→ Task statement: For the word "computer", find each line in the entries where it occurs and copy that line.

[Collected data]
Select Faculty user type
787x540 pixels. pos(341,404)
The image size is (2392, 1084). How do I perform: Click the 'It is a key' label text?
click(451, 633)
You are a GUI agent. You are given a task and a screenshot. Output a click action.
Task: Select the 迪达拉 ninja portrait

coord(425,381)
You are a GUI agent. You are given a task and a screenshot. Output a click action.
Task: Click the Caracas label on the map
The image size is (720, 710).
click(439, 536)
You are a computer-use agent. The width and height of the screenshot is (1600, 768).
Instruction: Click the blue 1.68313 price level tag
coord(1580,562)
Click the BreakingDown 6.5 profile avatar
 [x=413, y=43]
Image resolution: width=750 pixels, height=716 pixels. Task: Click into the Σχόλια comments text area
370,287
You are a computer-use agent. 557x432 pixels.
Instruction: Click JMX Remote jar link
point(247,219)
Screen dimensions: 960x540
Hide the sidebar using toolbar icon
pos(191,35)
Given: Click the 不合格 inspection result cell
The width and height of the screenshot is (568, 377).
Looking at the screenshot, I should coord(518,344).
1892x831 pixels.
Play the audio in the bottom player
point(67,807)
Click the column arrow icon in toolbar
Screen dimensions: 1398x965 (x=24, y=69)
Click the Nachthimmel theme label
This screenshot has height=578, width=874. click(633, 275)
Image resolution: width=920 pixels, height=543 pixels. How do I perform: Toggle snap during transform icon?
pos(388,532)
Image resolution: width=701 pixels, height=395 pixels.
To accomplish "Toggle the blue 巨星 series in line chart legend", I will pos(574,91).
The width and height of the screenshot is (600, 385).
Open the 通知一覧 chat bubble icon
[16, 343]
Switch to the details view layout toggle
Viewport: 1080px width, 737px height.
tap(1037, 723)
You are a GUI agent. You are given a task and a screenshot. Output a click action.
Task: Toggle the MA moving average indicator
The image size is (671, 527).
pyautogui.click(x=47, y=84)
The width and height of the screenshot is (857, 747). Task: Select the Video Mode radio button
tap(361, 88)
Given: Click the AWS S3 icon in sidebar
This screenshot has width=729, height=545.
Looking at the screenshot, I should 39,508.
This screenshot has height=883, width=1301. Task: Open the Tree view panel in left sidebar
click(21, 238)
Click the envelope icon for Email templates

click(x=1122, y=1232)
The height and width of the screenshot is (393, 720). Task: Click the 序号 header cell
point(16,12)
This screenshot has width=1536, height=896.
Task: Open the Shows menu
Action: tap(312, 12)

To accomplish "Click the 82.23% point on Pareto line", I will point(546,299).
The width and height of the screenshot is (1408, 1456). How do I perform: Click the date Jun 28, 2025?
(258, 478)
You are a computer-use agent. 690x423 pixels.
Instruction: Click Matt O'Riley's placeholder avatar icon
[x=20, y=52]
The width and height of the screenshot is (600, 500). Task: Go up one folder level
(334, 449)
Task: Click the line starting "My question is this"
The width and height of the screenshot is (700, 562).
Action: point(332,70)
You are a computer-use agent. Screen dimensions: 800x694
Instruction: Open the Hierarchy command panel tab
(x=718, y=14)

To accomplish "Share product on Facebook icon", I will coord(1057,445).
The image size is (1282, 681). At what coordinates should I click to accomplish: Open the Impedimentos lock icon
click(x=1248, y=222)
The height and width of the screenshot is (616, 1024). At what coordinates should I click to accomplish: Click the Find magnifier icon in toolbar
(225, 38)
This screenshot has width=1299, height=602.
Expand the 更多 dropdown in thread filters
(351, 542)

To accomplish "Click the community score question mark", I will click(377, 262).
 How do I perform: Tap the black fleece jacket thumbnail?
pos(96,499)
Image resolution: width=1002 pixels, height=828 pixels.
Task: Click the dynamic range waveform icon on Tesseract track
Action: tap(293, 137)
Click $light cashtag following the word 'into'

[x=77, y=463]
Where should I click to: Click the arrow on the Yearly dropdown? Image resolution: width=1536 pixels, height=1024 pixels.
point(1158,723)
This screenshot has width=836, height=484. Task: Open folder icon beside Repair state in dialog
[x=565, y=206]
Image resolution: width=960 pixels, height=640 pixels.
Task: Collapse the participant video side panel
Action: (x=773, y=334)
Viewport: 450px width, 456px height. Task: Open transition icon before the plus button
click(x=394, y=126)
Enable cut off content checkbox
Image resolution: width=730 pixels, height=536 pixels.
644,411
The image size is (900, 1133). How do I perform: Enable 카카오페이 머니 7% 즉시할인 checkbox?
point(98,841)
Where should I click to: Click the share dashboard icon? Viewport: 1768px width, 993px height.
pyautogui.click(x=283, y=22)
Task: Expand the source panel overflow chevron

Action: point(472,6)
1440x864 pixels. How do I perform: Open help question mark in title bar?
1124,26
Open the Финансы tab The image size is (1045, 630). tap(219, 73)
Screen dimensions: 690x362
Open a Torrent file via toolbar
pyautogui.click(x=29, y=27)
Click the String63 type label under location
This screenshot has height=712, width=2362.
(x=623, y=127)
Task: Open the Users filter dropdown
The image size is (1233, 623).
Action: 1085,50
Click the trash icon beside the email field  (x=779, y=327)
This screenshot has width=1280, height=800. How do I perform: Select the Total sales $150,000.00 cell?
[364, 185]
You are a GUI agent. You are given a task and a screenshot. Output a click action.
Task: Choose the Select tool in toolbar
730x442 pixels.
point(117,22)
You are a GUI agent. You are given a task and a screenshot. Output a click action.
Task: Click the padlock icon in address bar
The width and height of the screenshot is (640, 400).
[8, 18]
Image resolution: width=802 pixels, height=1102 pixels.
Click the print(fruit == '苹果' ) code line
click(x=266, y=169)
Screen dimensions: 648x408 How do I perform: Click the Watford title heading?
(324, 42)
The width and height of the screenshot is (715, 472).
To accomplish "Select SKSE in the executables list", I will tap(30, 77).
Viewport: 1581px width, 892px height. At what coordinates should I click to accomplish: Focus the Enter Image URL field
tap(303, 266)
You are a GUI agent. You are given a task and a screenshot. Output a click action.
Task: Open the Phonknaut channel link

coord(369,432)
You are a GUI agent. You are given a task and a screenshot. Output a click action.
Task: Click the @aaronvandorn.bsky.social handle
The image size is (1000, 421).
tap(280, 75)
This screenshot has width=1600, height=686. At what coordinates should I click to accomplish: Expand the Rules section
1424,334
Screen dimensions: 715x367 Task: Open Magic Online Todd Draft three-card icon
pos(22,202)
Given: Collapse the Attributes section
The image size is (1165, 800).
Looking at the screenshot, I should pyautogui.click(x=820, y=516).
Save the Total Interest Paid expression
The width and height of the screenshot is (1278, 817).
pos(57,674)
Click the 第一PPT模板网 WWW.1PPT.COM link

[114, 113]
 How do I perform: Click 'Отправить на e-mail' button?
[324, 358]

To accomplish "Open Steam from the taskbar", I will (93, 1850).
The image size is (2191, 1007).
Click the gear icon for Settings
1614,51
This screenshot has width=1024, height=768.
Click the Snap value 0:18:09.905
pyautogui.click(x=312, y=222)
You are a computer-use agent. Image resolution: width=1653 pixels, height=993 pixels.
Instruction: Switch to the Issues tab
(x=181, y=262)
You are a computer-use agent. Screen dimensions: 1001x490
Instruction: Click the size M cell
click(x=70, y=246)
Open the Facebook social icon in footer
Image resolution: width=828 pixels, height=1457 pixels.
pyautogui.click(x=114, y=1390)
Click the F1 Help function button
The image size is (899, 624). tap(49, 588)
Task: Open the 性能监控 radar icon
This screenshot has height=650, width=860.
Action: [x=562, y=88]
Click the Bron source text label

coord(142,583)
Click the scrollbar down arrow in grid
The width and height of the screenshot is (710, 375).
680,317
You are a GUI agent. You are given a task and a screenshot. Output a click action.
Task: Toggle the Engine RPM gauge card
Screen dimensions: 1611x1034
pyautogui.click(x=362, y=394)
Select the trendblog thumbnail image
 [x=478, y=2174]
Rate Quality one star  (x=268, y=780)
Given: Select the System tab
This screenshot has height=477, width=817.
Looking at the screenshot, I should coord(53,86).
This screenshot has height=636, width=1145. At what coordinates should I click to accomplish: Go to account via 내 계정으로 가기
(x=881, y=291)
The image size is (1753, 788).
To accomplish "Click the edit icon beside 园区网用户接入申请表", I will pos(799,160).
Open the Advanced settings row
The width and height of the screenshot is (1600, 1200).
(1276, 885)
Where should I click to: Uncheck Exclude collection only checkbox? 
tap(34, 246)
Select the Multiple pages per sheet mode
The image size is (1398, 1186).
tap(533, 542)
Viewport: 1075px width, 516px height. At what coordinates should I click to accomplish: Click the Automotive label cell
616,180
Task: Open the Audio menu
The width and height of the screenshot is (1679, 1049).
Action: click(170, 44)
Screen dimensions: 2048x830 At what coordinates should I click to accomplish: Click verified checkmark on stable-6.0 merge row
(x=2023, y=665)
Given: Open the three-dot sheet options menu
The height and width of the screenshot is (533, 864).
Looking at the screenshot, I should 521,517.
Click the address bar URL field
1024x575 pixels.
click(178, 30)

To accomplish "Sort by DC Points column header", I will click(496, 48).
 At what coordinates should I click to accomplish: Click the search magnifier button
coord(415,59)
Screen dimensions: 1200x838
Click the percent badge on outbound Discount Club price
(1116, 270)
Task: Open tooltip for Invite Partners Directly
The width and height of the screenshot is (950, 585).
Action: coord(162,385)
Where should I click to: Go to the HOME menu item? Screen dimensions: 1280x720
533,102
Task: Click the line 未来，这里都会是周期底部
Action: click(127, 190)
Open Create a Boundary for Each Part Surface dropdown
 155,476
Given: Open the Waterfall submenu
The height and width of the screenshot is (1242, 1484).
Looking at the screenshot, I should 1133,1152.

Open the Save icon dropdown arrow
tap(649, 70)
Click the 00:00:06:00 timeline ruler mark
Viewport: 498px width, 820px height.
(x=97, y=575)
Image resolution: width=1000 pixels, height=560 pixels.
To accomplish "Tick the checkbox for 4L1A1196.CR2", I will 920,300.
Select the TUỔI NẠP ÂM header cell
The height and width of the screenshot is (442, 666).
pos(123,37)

→ Task solution:
You are a computer-use agent. The width and height of the screenshot is (1600, 768).
You are a computer-use agent. 557x432 pixels.
You are a computer-use agent. 690x423 pixels.
You are a computer-use agent. Screen dimensions: 800x694
You are a computer-use agent. Image resolution: width=1653 pixels, height=993 pixels.
You are a computer-use agent. Screen dimensions: 1001x490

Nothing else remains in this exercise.